C. Schmitt to E. Jünger
February 25th, 1941
Dear Mr. Jünger!
We were all very happy to hear from you. Your wife also wrote to me several days ago. We’re all waiting for March. At the same time I’m sending you Melville’s “Benito Cereno”. Sadly I can’t find “Moby Dick” anywhere. I hope to acquire “Billy Budd” soon. I am overwhelmed by the unintentional symbolism of the whole situation. […]
E. Jünger to C. Schmitt
March 3rd, 1941
Dear Mr. Staatsrat*!
I have already ordered all the books by Melville and I will gift them away if I get them from you again. I have already heard from my book merchant that “Moby Dick” is currently unavailable. I have read “Billy Budd” years ago. It’s about chercher quelqu’un, looking for somebody — like an evil supervisor might do with a subordinate — to destroy him. […]
*”Councilor of State”, Schmitt’s government position at that time.
C. Schmitt to E. Jünger
July 4th, 1941
Dear Mr. Jünger!
I would be extraordinarily happy to meet you at the Ritz in Paris and drink a bottle of wine with you.
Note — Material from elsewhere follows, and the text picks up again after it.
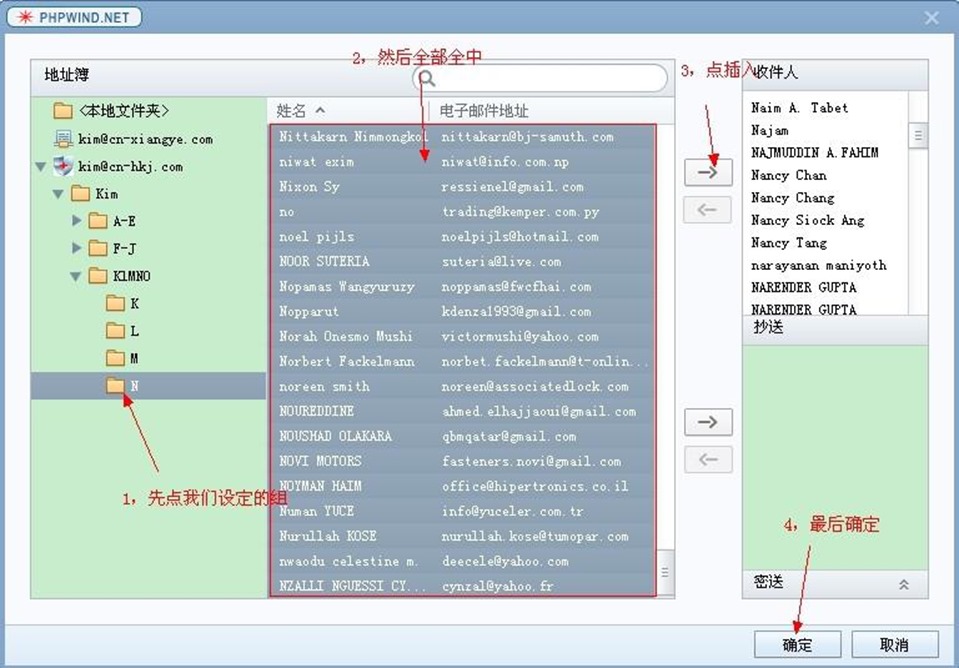The image size is (959, 668).
Task: Expand the 密送 (BCC) section
Action: tap(904, 583)
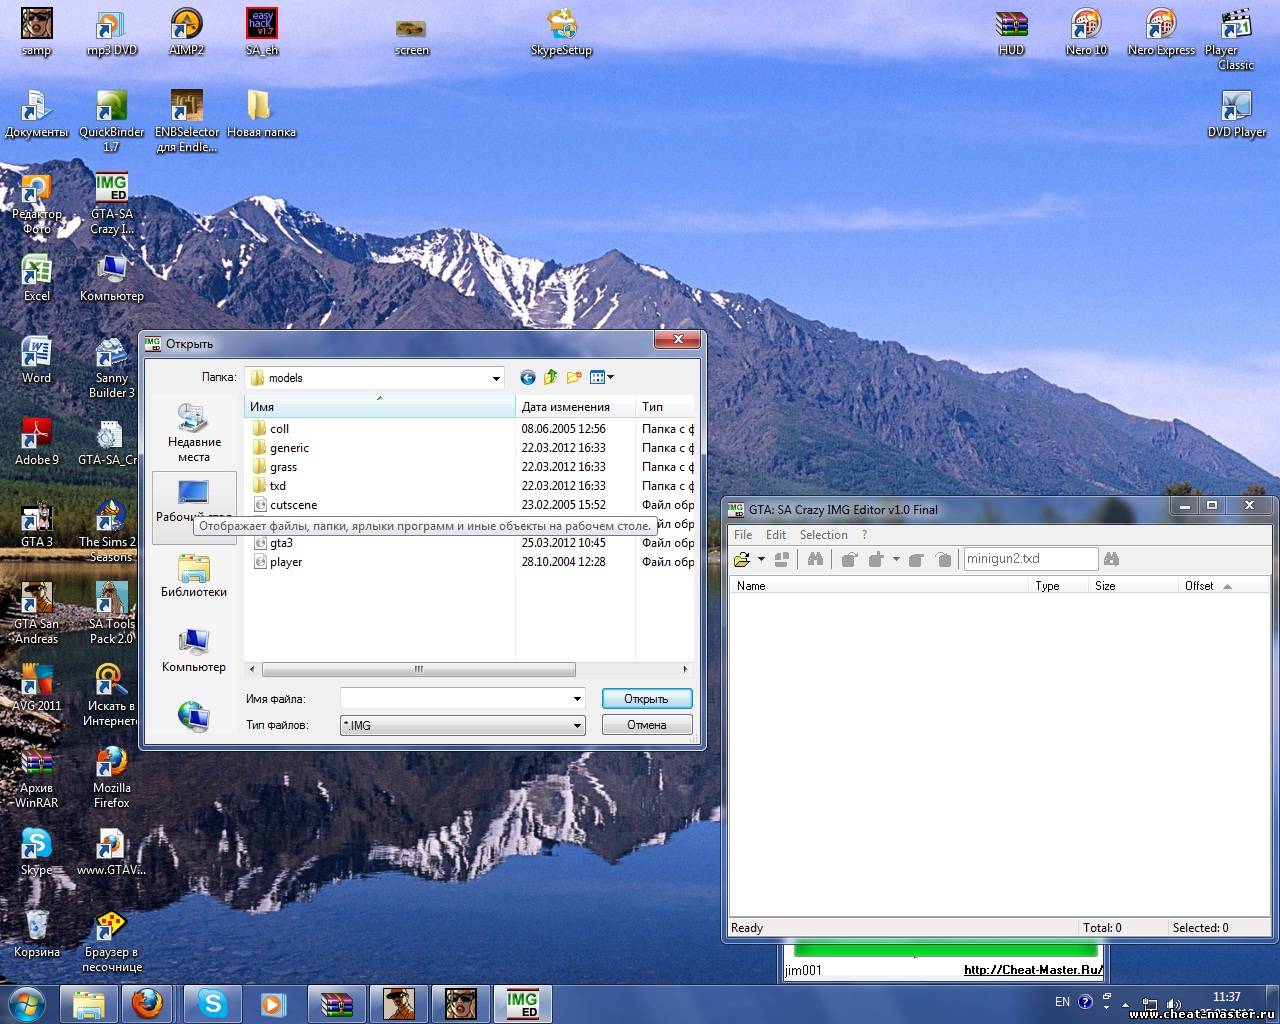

The yearning for such pleasures grows; wine and friends become rare. All of us want to go to Kirchhorst when the holidays begin at the end of July.
I have read Giono’s book about Melville. Its beginning is beautiful. At first one is delighted by the French art of painting through which everything is seen. But then comes the privatization and in the end I found the book to be effeminate, vain and anodin. This mixture of sensualism and anarchism disgusts me. It makes Melville seem like kitsch, even though his matchless greatness lies in the power to create an objective, elementary and concrete situation. “Benito Cereno” is thus greater than the Russians and all the other writers of the 19th century, even Poe shrinks next to him. “Moby Dick”, as an epic of the sea, can only be compared to the Odyssey. Only Melville can make the sea as an element palpable. A very relevant topic for our times. […]
E. Jünger to C. Schmitt
August 28th, 1941
[…] I am still reading “Moby Dick”. The book has a truly cosmic outline. I often remember the line “and Leviathan playeth”, I think it was from Klopstock. The interest of the economic world in these majestic animals is that of a knacker. The lowly-demonic plays a role and becomes visible in the dim fires of the sperm oil boilers. I cannot agree with your judgment of Poe in comparison to Melville. Poe is, and will be, the great master, who paints the outline and the inner mathematics of dangerous worlds. He radiates in many directions — he touches on this one, for example, in “Maelstrom”, “Gordon Pym” and in his cosmography.
C. Schmitt to E. Jünger
September 17th, 1941
[…]
[If we manage to meet] I would like to explain to you my view of Melville. I did not mean to sound bossy or to belittle Poe. I think of “Benito Cereno” as a symbol of the situation. This is an inexhaustible topic! Is “Moby Dick” available in French?
E. Jünger to C. Schmitt
April 8th, 1943
Dear Mr. Schmitt,
Your letters from March 16th and March 21st have reached me. I want to thank you and your wife for the cordial congratulations for my birthday. The day began symbolically: the state, by moving the clock forward, stole an hour of my life. Afterwards I had an important dream about Eva and her progeny. It fit the mood of the day and turned into the first note I wrote down at the beginning of the new year of my life. The first one to congratulate me was general Speidel; he called me from Poltava.
I liked the connection between the imagery of Poe and Melville in your dream — while Poe sees as an individual, Melville sees politically and socially. By merging them you reach the behaviour of an individual against the cabal of conspirators.